While a top-four finish may be just out of their grasp – even that is far from out of the question now – a strong run of form domestically has seen Europa qualification appear more of a certainty by the week.
As we have witnessed, there can be both positives and negatives in playing in Europe, but which outweighs the other?
Without doubt, the most significant aspect of qualifying for Europe is the calibre of player that can potentially be enticed to the club.
It is common knowledge that Klopp is set to spend big this summer – a hugely exciting proposition for any Liverpool fan – so being in either the Champions League or Europa League heightens the chance of top players wanting to sign.
While it is all very romantic to think the likes of Marco Reus and Mario Gotze would love to team up with Klopp again regardless, they are far more likely to join with at least Europa League football guaranteed.
English fans and players appear to devalue the competition in comparison to other nations, and it will often play a big part in some players’ next career move.
The prestige of playing in the biggest club competitions is also clearly a big advantage, and helps Liverpool Football Club grow as a brand.
The last thing we want is for the club to disappear into the wilderness and be forgotten as one of the world’s great footballing institutions.
Potential investors will always be more attracted to sides competing at the top, too, which further highlights the importance of European football at Anfield next season and beyond.
We get memorable nights like we witnessed against United in the first leg of this season’s Europa League last 16, with Anfield at its glorious and atmospheric best – which is what we yearn for as Reds fanatics, isn’t it?

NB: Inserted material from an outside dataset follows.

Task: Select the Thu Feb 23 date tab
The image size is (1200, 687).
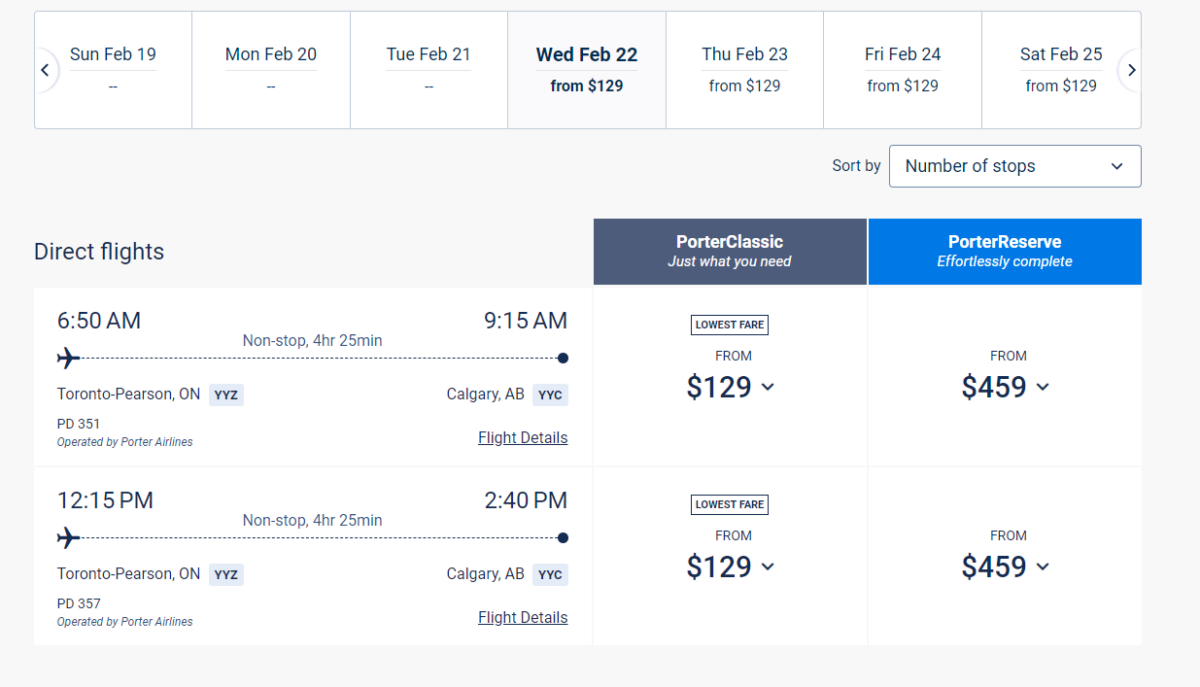Action: tap(744, 68)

Nothing beats a European night under the lights against big opposition, and being robbed of it next season would be a mighty shame.

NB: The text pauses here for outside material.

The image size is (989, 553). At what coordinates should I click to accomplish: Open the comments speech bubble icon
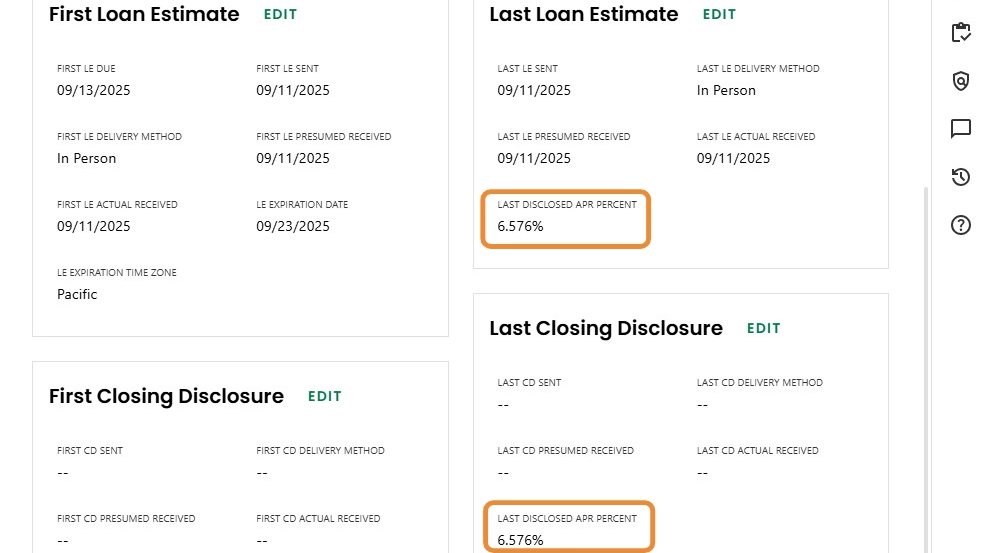coord(961,129)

In terms of Premier League form, there are two perfect examples that go to show that not playing in Europe can be beneficial.

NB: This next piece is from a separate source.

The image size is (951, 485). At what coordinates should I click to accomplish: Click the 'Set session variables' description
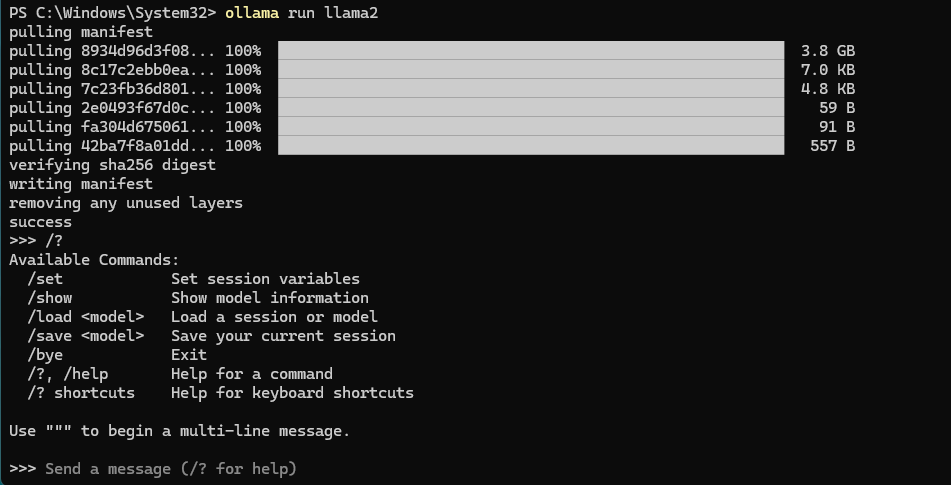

The Liverpool side that so nearly won the title in 2013/14 had purely the league and domestic cups to focus on, and it was a huge reason for their success.
More often that not, Brendan Rodgers’ side had a six- or seven-day break between matches, and it kept players fresh and ensure far less injuries. Imagine that much time on the training ground under Klopp.
With European commitments, there is a very strong chance that their title push would never have come close to materialising.
Leicester City are on the cusp of producing one of the greatest shocks in the history of English football, and they have also benefited from having sizeable breaks between games, while their rivals have wilted physically.
Their starting lineup has almost been unchanged throughout the campaign, which makes such a huge difference in terms of consistency and organisation.
Who is to say that Liverpool under Klopp couldn’t repeat Leicester‘s heroics in 2016/17 and mount a genuine title challenge, without the distraction of European commitments?
Should it be the Europa League that the Reds qualify for, as looks most likely currently, there is also the Thursday-Sunday match factor that has proved so problematic over the years.
Many will point to the fact that Champions League teams often have to play Wednesday-Saturday matches, but it is completely different.
The Europa away trips are invariably longer and, therefore, more tiring, and the mental factor of constantly having to play after your rivals eventually grinds teams down.
These are the main negatives of European football at Anfield next season, but it is still hard to side with this argument.
Europe or No Europe?
If winning the Premier League title is your only aim as a Liverpool supporter, then not wanting the Reds to play in Europe at all is likely to be your preference.
As wonderful as a title triumph sounds, the Reds playing at the top level, against some of Europe’s finest clubs, can only be a good thing.
Being in the Champions League is clearly huge, but even the Europa League, for all its distractions, can bring plenty of positives—you only have to look at Liverpool’s current campaign to see that.
The players that European football attracts, coupled with the exposure and credibility it gives Liverpool Football Club as a whole, is enormous.
The Europa League can feel like a chore in the group stages, without question, but we as fans are provided with more matches to enjoy and potential, much-needed silverware.
Failing to qualify for Europe this season certainly wouldn’t be a disaster, especially in the eyes of some.
But in the grand scheme of things, the positives clearly eclipse the negatives.